== What you need to do ==
Reproduce every item below, word for word and line for line.

== Available data ==
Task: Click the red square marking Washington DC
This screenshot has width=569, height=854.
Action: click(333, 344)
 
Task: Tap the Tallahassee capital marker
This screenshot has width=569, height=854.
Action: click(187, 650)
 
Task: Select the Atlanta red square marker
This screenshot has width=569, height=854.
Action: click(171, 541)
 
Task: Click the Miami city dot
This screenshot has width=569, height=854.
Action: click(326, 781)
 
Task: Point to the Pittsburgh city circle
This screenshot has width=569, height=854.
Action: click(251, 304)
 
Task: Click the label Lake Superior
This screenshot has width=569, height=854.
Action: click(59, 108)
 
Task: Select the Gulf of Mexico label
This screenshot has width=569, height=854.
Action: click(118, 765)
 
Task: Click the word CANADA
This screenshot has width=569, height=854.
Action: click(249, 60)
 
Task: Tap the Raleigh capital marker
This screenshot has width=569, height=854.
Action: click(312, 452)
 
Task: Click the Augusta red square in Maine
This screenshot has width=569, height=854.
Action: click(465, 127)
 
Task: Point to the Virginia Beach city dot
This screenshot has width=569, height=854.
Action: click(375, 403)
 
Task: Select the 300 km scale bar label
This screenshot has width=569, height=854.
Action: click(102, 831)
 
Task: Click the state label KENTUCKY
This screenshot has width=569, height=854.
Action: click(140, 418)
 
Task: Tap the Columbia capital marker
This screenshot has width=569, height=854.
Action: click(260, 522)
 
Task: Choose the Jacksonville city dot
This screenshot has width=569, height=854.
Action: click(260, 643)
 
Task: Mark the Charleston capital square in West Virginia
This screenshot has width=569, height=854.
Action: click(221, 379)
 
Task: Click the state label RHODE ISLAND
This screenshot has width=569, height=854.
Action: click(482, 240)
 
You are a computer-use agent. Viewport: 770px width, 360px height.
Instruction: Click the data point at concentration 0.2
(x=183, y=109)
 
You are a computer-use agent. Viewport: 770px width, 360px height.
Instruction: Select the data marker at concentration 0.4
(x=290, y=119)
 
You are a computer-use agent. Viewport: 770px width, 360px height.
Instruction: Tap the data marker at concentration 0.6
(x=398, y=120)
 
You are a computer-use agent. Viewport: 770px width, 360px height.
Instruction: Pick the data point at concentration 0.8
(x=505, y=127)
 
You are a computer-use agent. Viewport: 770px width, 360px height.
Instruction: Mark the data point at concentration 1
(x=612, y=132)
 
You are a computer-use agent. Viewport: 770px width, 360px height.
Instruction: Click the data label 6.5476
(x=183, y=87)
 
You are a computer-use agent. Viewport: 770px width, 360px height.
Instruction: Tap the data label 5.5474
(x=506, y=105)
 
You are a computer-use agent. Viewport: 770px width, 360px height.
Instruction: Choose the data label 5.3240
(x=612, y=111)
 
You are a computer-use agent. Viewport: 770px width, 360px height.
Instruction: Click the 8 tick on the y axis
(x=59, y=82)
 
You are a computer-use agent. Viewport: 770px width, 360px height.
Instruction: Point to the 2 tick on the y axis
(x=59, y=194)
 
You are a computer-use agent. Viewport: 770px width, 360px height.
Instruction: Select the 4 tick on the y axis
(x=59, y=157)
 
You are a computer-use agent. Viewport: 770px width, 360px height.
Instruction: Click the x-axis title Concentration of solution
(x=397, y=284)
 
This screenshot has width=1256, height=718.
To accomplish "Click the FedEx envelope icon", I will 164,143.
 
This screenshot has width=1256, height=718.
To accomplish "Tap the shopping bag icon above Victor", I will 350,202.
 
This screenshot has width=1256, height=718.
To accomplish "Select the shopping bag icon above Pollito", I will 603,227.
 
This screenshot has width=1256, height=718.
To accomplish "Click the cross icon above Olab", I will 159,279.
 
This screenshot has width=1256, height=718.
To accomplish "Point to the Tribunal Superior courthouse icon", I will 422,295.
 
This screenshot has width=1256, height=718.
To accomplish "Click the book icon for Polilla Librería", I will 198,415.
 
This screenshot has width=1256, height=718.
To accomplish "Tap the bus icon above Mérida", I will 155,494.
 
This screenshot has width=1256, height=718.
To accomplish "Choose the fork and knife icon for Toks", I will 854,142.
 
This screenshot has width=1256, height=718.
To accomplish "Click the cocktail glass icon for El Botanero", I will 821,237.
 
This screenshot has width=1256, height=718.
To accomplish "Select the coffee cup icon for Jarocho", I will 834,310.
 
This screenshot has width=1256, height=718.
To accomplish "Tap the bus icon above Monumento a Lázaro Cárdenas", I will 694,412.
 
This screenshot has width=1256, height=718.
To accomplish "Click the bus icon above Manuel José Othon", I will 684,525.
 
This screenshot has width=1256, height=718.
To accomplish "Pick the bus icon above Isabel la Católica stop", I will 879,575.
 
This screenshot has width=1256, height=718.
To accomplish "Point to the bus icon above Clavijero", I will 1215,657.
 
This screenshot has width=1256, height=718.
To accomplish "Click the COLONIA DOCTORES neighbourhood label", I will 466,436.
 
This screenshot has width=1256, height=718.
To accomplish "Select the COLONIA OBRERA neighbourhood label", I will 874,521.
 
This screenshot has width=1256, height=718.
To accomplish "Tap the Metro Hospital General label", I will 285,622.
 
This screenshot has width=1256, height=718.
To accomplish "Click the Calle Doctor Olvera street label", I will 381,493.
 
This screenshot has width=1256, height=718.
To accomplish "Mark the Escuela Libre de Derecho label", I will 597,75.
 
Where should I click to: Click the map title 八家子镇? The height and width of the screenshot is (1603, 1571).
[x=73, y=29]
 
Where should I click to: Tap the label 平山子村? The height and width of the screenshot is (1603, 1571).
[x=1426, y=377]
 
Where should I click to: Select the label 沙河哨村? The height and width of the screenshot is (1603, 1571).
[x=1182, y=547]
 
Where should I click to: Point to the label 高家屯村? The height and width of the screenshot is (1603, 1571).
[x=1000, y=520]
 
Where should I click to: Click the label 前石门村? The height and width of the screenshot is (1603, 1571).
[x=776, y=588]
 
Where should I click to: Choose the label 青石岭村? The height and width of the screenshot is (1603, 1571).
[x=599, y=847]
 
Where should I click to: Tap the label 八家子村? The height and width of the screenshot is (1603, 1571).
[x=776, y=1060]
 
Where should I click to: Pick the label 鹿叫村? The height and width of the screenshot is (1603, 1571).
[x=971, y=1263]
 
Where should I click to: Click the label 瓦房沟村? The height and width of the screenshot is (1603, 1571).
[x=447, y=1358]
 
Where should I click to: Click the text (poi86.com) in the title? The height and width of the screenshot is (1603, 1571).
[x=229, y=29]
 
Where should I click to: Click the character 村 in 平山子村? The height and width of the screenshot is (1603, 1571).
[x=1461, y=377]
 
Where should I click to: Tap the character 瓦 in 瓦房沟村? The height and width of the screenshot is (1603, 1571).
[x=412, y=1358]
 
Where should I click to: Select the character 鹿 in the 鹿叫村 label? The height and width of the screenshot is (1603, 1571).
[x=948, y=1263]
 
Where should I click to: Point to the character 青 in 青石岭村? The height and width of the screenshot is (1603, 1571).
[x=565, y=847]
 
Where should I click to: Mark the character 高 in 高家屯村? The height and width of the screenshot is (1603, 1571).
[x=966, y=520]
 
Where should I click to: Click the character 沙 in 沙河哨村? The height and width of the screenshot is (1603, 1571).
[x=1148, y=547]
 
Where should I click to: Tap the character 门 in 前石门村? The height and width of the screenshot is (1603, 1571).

== Correct answer ==
Task: Click the red square marking Washington DC
This screenshot has width=569, height=854.
Action: click(333, 344)
 
Task: Tap the Tallahassee capital marker
This screenshot has width=569, height=854.
Action: click(187, 650)
 
Task: Select the Atlanta red square marker
This screenshot has width=569, height=854.
Action: click(171, 541)
 
Task: Click the Miami city dot
This screenshot has width=569, height=854.
Action: click(326, 781)
 
Task: Point to the Pittsburgh city circle
This screenshot has width=569, height=854.
Action: click(251, 304)
 
Task: Click the label Lake Superior
This screenshot has width=569, height=854.
Action: click(59, 108)
 
Task: Select the Gulf of Mexico label
This screenshot has width=569, height=854.
Action: click(118, 765)
 
Task: Click the word CANADA
This screenshot has width=569, height=854.
Action: click(249, 60)
 
Task: Tap the Raleigh capital marker
This screenshot has width=569, height=854.
Action: click(312, 452)
 
Task: Click the Augusta red square in Maine
This screenshot has width=569, height=854.
Action: click(465, 127)
 
Task: Point to the Virginia Beach city dot
This screenshot has width=569, height=854.
Action: click(375, 403)
 
Task: Select the 300 km scale bar label
This screenshot has width=569, height=854.
Action: click(102, 831)
 
Task: Click the state label KENTUCKY
This screenshot has width=569, height=854.
Action: click(140, 418)
 
Task: Tap the Columbia capital marker
This screenshot has width=569, height=854.
Action: click(260, 522)
 
Task: Choose the Jacksonville city dot
This screenshot has width=569, height=854.
Action: click(260, 643)
 
Task: Mark the Charleston capital square in West Virginia
This screenshot has width=569, height=854.
Action: click(221, 379)
 
Task: Click the state label RHODE ISLAND
This screenshot has width=569, height=854.
Action: click(482, 240)
 
You are a computer-use agent. Viewport: 770px width, 360px height.
Instruction: Click the data point at concentration 0.2
(x=183, y=109)
 
You are a computer-use agent. Viewport: 770px width, 360px height.
Instruction: Select the data marker at concentration 0.4
(x=290, y=119)
 
You are a computer-use agent. Viewport: 770px width, 360px height.
Instruction: Tap the data marker at concentration 0.6
(x=398, y=120)
 
You are a computer-use agent. Viewport: 770px width, 360px height.
Instruction: Pick the data point at concentration 0.8
(x=505, y=127)
 
You are a computer-use agent. Viewport: 770px width, 360px height.
Instruction: Mark the data point at concentration 1
(x=612, y=132)
 
You are a computer-use agent. Viewport: 770px width, 360px height.
Instruction: Click the data label 6.5476
(x=183, y=87)
 
You are a computer-use agent. Viewport: 770px width, 360px height.
Instruction: Tap the data label 5.5474
(x=506, y=105)
 
You are a computer-use agent. Viewport: 770px width, 360px height.
Instruction: Choose the data label 5.3240
(x=612, y=111)
 
You are a computer-use agent. Viewport: 770px width, 360px height.
Instruction: Click the 8 tick on the y axis
(x=59, y=82)
 
You are a computer-use agent. Viewport: 770px width, 360px height.
Instruction: Point to the 2 tick on the y axis
(x=59, y=194)
 
You are a computer-use agent. Viewport: 770px width, 360px height.
Instruction: Select the 4 tick on the y axis
(x=59, y=157)
 
You are a computer-use agent. Viewport: 770px width, 360px height.
Instruction: Click the x-axis title Concentration of solution
(x=397, y=284)
 
This screenshot has width=1256, height=718.
To accomplish "Click the FedEx envelope icon", I will 164,143.
 
This screenshot has width=1256, height=718.
To accomplish "Tap the shopping bag icon above Victor", I will 350,202.
 
This screenshot has width=1256, height=718.
To accomplish "Select the shopping bag icon above Pollito", I will 603,227.
 
This screenshot has width=1256, height=718.
To accomplish "Click the cross icon above Olab", I will 159,279.
 
This screenshot has width=1256, height=718.
To accomplish "Point to the Tribunal Superior courthouse icon", I will 422,295.
 
This screenshot has width=1256, height=718.
To accomplish "Click the book icon for Polilla Librería", I will 198,415.
 
This screenshot has width=1256, height=718.
To accomplish "Tap the bus icon above Mérida", I will 155,494.
 
This screenshot has width=1256, height=718.
To accomplish "Choose the fork and knife icon for Toks", I will 854,142.
 
This screenshot has width=1256, height=718.
To accomplish "Click the cocktail glass icon for El Botanero", I will 821,237.
 
This screenshot has width=1256, height=718.
To accomplish "Select the coffee cup icon for Jarocho", I will 834,310.
 
This screenshot has width=1256, height=718.
To accomplish "Tap the bus icon above Monumento a Lázaro Cárdenas", I will 694,412.
 
This screenshot has width=1256, height=718.
To accomplish "Click the bus icon above Manuel José Othon", I will 684,525.
 
This screenshot has width=1256, height=718.
To accomplish "Pick the bus icon above Isabel la Católica stop", I will 879,575.
 
This screenshot has width=1256, height=718.
To accomplish "Point to the bus icon above Clavijero", I will 1215,657.
 
This screenshot has width=1256, height=718.
To accomplish "Click the COLONIA DOCTORES neighbourhood label", I will 466,436.
 
This screenshot has width=1256, height=718.
To accomplish "Select the COLONIA OBRERA neighbourhood label", I will 874,521.
 
This screenshot has width=1256, height=718.
To accomplish "Tap the Metro Hospital General label", I will 285,622.
 
This screenshot has width=1256, height=718.
To accomplish "Click the Calle Doctor Olvera street label", I will 381,493.
 
This screenshot has width=1256, height=718.
To accomplish "Mark the Escuela Libre de Derecho label", I will 597,75.
 
Where should I click to: Click the map title 八家子镇? The height and width of the screenshot is (1603, 1571).
[x=73, y=29]
 
Where should I click to: Tap the label 平山子村? The height and width of the screenshot is (1603, 1571).
[x=1426, y=377]
 
Where should I click to: Select the label 沙河哨村? The height and width of the screenshot is (1603, 1571).
[x=1182, y=547]
 
Where should I click to: Point to the label 高家屯村? The height and width of the screenshot is (1603, 1571).
[x=1000, y=520]
 
Where should I click to: Click the label 前石门村? The height and width of the screenshot is (1603, 1571).
[x=776, y=588]
 
Where should I click to: Choose the label 青石岭村? The height and width of the screenshot is (1603, 1571).
[x=599, y=847]
 
Where should I click to: Tap the label 八家子村? The height and width of the screenshot is (1603, 1571).
[x=776, y=1060]
 
Where should I click to: Pick the label 鹿叫村? The height and width of the screenshot is (1603, 1571).
[x=971, y=1263]
 
Where should I click to: Click the label 瓦房沟村? The height and width of the screenshot is (1603, 1571).
[x=447, y=1358]
 
Where should I click to: Click the text (poi86.com) in the title? The height and width of the screenshot is (1603, 1571).
[x=229, y=29]
 
Where should I click to: Click the character 村 in 平山子村? The height and width of the screenshot is (1603, 1571).
[x=1461, y=377]
 
Where should I click to: Tap the character 瓦 in 瓦房沟村? The height and width of the screenshot is (1603, 1571).
[x=412, y=1358]
 
Where should I click to: Select the character 鹿 in the 鹿叫村 label? The height and width of the screenshot is (1603, 1571).
[x=948, y=1263]
 
Where should I click to: Point to the character 青 in 青石岭村? The height and width of the screenshot is (1603, 1571).
[x=565, y=847]
 
Where should I click to: Mark the character 高 in 高家屯村? The height and width of the screenshot is (1603, 1571).
[x=966, y=520]
 
Where should I click to: Click the character 沙 in 沙河哨村? The height and width of the screenshot is (1603, 1571).
[x=1148, y=547]
 
Where should I click to: Tap the character 门 in 前石门村? The height and width of the screenshot is (1603, 1571).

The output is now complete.